A Creep Model For Pressure Sensitive Adhesives Under Shear Load

Abstract

Nowadays, pressure sensitive adhesives (PSAs) are widely used in consumer electronics applications due to their small form factor, easy assembly, ability to accommodate misalignment and flatness variation. It's important to understand the creep behavior of PSAs, because the PSA assembly is expected to survive sustained environmental as well as operational loads without failures. Also, prior knowledge of creep behavior will aid in the selection of appropriate PSA, depending upon the application requirements.
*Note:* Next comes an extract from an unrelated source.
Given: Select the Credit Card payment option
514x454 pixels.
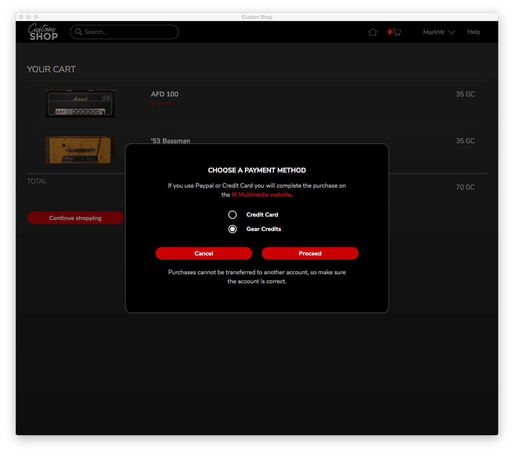Looking at the screenshot, I should 233,215.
However, the literature regarding the creep behavior and models of the PSA assembly under consideration was limited.Therefore, in this work, shear mode creep behavior of a commercially available thin foam tape with pressure sensitive adhesives (PSA) on both sides was investigated. In order to understand the creep behavior of a specific thin foam tape with double-sided PSA, constant load creep tests were conducted at different load levels, temperature and humidity conditions. Creep deformation of the PSA layer was recorded at different intervals during the test. The accelerated test data was used to develop a novel time-stress-temperature-humidity dependent empirical creep deformation model for the PSA, which is the main contribution of this paper. The lumped model is able to predict primary and steady state creep behavior of the PSA. The insights from this work regarding the creep behavior of similar PSA systems and the creep prediction model will be of value to engineers for virtual testing and selection of PSAs for future consumer electronics products.